Il y a une fabrique pour l’Orgue et pour le Manicordium[58], rue saint Julien des Ménetriers[59].

[58] Sorte de petite épinette à sons amortis par du drap étendu sur les cordes. On l’appeloit aussi épinette sourde.

[59] « Les musettes et les autres instruments à vent, se vendent chez les sieurs Dupuis, carrefour de l’Ecole, Le Breton et Froment, rue de l’Arbre-Sec, Héron, près le cadran Saint-Honoré, et Du Buc, rue de Richelieu. » Edit. 1691, p. 49. — La musette étoit alors à la mode. Nous avons vu, dans une note précédente, comment Van-Dyck peignit le libraire Langlois jouant de cet instrument. La vielle le remplaça. Sous Louis XV, tout le monde en jouoit. V. aux Mss. de la Biblioth. Nat. les Stromates de Jamet, t. II, p. 2050.

FAMEUX CURIEUX
DES OUVRAGES MAGNIFIQUES[1].

[1] Le Roux de Lincy a publié cette liste, avec quelques notes insuffisantes, dans la Gazette des Beaux-Arts du 15 février 1859, p. 224. — Nous n’avons pas besoin de dire ce qu’on entendoit alors par « curieux », les Caractères de La Bruyère nous l’ont assez appris. Nous ajouterons toutefois que, sous Louis XIII, le mot avec ce sens n’étoit pas encore employé. On disoit des « grippés. » Dans une curieuse pièce Ms. du Supplément françois, à la Biblioth. Nat., no 12, 491, p. 268, intitulée les Francs grippez, nous trouvons : le grippé des fleurs, le grippé des médailles, etc. Il y eut aussi alors un ballet, les Grippez à la mode. (V. le catal. Soleinne, t. III, p. 85.)

Monsieur le Duc d’Aumont, rue de Jouy[2].

[2] C’est le père de celui qui, à la fin du règne, fut ambassadeur en Angleterre. Il avoit eu d’abord son cabinet de tableaux — c’est ce qu’il collectionnoit — rue Vivien, ou Vivienne. La liste des curieux, publiée par Spon dans Les Recherches des antiquités et curiosités de la ville de Lyon, 1673, in-8, p. 212-218, que nous aurons souvent à citer, d’après la reproduction qu’en a faite la Revue universelle des Arts, t. XV, p. 259, lui donne cette adresse, il s’installa ensuite dans l’hôtel de sa famille rue de Jouy, dont nous avons déjà parlé. Il y joignit à son goût pour les tableaux, celui de l’Antiquité. « Monsieur le duc d’Aumont, écrivoit, en 1686, Bourdelot d’Airval au t.
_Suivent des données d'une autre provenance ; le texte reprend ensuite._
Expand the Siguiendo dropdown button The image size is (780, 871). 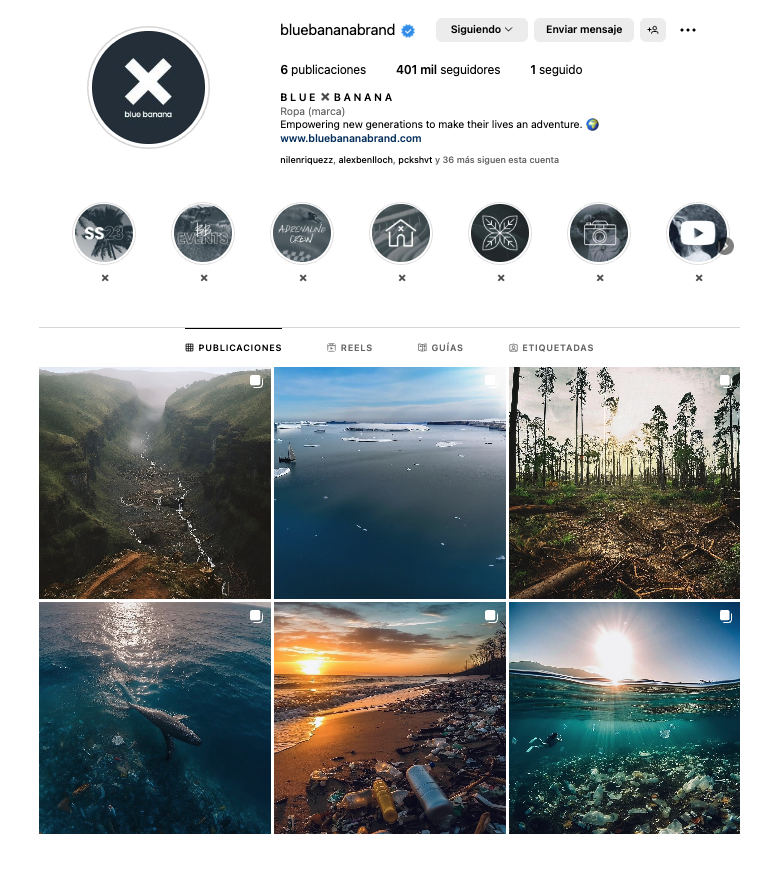[482, 30]
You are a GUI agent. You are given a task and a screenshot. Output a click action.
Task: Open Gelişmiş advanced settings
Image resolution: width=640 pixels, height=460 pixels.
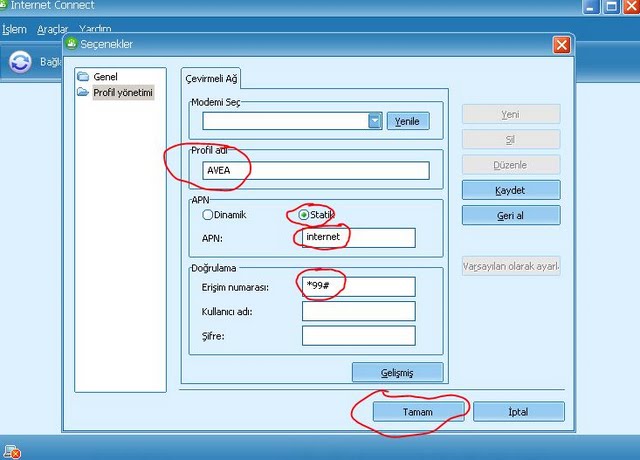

II de son livre de l’Utilité des Voyages, a bien fait voir qu’il se connoissoit en tout dans les conférences qu’il a tenues chez lui, touchant l’histoire ancienne : il a découvert depuis peu deux portraits en agathe de quelques-uns des tyrans du temps de Gallien. »

M. le Duc de Saint Simon, rue de Taranne[3].

[3] Claude de Saint-Simon, père de l’auteur des Mémoires. Il ne mourut que l’année suivante. Il avoit des tableaux. Son fils (Mém., édit. in-18, t. I, p. 34) parle entre autres de celui de Pomone et Vertumne, un des plus beaux de Carrache, que lui avoit donné le duc de Montmorency avant de monter à l’échafaud.

M. le Duc de Richelieu, place Royale[4].